Breakdown and phone call

 

My daughter is home from college, and still has the motorcycle “bug”. She has begun venturing out on her own after doing her first couple hundred miles following me around the local countryside.
 
Yesterday at about 4 pm I got a call from her. She's fine, there was no accident - but the bike abruptly lost power while she was riding. She pulled it over to the side of the road next to a farm field. 
 
I grabbed my tool box and drove over to meet her. No power. No headlight. No crank. 
 
No obvious loose connections that I could see, we ended up trailering it home to my garage. 
 
I woke up this morning thinking about digging into that bike. I asked her if she was ready to get started, and she said, "But I have a big paper to write." (She's taking classes in the summer too, hell bent on graduating early I guess.)
 
Now - you may recall the terms of this arrangement between me and my daughter when she bought her bike: I won't buy it for you, and I won't fix it for you.
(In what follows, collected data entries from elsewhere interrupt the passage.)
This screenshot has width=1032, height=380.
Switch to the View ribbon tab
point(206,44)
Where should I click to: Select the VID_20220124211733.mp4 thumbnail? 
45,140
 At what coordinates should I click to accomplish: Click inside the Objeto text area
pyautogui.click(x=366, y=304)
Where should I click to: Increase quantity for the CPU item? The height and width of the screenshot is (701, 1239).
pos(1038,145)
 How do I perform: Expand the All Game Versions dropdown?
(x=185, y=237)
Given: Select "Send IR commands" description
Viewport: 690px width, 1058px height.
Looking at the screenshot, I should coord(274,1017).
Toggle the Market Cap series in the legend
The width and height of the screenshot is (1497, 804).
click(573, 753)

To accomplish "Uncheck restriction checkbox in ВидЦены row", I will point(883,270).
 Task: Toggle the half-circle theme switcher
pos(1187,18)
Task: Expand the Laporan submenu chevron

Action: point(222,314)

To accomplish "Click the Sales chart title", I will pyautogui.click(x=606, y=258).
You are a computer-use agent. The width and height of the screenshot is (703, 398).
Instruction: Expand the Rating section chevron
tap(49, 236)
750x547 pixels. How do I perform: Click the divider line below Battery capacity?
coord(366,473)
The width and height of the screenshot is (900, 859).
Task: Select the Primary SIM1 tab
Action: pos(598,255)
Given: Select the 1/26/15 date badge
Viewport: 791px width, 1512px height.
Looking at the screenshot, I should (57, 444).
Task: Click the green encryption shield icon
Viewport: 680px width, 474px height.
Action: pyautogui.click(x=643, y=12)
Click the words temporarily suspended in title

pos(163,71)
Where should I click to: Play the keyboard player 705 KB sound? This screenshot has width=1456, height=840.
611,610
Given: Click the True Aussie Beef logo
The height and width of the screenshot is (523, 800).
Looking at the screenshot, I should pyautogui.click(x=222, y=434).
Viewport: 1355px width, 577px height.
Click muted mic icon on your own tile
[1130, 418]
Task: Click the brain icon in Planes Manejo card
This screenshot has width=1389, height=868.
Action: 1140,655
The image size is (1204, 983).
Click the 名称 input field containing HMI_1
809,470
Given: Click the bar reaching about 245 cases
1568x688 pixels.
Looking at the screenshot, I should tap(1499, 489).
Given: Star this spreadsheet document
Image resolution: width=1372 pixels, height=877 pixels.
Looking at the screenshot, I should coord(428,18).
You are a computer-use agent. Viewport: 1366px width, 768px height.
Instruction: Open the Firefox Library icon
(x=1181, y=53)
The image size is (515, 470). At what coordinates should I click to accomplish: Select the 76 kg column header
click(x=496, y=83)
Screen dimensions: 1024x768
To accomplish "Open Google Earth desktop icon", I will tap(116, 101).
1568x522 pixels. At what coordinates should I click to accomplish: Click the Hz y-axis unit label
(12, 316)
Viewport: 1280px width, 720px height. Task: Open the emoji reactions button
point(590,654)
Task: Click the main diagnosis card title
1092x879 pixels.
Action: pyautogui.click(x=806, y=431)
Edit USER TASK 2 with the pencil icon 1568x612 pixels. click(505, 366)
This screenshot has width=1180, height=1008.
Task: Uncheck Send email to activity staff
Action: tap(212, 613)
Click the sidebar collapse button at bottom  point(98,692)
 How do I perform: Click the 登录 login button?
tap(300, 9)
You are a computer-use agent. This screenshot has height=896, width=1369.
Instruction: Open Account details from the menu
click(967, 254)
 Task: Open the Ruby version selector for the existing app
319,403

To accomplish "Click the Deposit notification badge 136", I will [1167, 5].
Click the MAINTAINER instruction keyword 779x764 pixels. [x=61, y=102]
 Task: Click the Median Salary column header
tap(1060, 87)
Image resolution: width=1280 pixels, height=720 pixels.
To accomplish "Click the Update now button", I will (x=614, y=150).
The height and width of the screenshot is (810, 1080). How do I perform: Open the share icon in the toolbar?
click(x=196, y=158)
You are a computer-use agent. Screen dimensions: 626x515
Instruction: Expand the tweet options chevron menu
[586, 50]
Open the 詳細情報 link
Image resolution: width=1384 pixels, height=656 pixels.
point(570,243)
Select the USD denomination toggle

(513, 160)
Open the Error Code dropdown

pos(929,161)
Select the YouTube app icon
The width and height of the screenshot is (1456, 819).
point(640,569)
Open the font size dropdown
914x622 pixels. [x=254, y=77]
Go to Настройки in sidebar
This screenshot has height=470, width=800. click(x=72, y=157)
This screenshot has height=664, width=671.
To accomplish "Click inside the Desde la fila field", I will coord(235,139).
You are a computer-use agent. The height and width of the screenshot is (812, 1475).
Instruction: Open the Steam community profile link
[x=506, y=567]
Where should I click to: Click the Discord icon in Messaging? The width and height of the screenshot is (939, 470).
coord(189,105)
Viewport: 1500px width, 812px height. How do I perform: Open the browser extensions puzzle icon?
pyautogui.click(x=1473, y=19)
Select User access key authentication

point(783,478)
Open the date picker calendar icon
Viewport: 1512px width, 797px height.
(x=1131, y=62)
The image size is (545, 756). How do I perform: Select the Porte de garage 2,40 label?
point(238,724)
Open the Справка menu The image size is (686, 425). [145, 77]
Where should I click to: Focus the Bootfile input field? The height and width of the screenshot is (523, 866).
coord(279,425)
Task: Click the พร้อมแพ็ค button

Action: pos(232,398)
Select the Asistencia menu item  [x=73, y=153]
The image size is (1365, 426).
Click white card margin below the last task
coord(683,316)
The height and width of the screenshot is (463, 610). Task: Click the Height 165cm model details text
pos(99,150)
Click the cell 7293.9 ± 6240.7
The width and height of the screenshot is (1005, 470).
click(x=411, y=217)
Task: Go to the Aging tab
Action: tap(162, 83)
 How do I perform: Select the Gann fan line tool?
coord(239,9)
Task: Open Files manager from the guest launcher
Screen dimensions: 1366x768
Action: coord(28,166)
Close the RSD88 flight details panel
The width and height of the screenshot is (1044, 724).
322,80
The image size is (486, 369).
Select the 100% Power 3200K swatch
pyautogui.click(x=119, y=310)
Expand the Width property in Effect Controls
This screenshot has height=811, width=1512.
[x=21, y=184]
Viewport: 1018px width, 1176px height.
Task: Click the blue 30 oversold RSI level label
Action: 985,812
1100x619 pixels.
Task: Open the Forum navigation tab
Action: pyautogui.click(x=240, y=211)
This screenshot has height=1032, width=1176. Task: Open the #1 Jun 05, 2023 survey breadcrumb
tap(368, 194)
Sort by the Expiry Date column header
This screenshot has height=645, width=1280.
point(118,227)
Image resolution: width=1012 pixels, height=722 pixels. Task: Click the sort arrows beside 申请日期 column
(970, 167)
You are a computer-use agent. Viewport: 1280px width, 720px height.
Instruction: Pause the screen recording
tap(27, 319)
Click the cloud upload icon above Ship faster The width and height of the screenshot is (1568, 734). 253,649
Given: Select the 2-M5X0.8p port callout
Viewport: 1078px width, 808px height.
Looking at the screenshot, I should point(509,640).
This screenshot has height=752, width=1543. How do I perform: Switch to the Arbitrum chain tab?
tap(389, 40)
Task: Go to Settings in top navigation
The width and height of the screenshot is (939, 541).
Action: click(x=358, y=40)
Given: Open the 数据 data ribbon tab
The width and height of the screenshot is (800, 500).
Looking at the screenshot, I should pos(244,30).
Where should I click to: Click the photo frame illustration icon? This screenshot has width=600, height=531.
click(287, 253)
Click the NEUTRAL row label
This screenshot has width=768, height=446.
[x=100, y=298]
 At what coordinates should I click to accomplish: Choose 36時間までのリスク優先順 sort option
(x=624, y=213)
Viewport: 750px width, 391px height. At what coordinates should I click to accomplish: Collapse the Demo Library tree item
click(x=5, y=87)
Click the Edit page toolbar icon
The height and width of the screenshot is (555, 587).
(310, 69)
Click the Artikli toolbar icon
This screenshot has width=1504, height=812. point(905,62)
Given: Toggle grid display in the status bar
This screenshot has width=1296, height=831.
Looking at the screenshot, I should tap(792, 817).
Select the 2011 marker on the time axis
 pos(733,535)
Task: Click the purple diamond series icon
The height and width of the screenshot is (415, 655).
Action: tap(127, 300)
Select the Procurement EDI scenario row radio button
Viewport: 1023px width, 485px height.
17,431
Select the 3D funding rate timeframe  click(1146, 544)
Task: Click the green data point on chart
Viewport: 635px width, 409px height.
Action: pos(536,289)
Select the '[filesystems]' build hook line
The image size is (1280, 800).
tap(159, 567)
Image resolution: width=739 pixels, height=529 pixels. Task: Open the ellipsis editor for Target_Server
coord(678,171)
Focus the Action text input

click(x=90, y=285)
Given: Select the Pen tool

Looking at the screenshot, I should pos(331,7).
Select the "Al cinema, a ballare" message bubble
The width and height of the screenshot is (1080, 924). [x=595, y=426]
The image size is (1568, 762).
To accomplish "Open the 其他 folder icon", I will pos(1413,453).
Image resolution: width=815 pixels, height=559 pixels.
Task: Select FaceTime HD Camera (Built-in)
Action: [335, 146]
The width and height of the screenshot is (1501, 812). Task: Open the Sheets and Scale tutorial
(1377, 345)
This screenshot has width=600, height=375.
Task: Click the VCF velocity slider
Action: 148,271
But I will help you pick it out, and if it's broken, I will help you fix it. 
 
I really didn't want to ever find myself in the situation where I was lathered in sweat and grease in the garage while she sat in air-conditioned comfort painting her nails, asking, "Daddy, is my bike fixed yet?!" 
 
So, the bike sits inoperable in the garage this Saturday, waiting on such a time that she and I can work on it together.
 
May be an image of 2 people, motorcycle and outdoors

Yamaha Demo Days: Review of the Super Tenere and the R3

 

I test drove a Yamaha Super Tenere and my daughter drove a YZF-R3 at todays Yamaha Demo Days. She did great after being a bit nervous riding a brand new shiny bike.
 
I don’t think I’ve attended a demo day before - not where there’s a factory-supplied truck and team hosting the event and taking you on a sedate, ten mile loop.
I walked up to the tent to ask the dude if they still had slots open for rides. 
 
He said “what do you wanna ride?” 
 
 And I said “whaddaya got?” 
 
He made a face like this:
😐
Which I interpreted as “I hate you, and also, I think I hate my job”
 
I settled on the Tenere having heard so many friends endorse it. 
 
My review: It was okay. Perfectly capable. Steady. Comfortable.  Not exciting.
 


My daughters review of the R3 - handles really well, turns really well. The suspension is great ( — compared to her ‘95 Intruder) and the throttle was really smooth. 
 
“It was easy to restart after I killed it - twice. Then I got the hang of it and it was really nice.”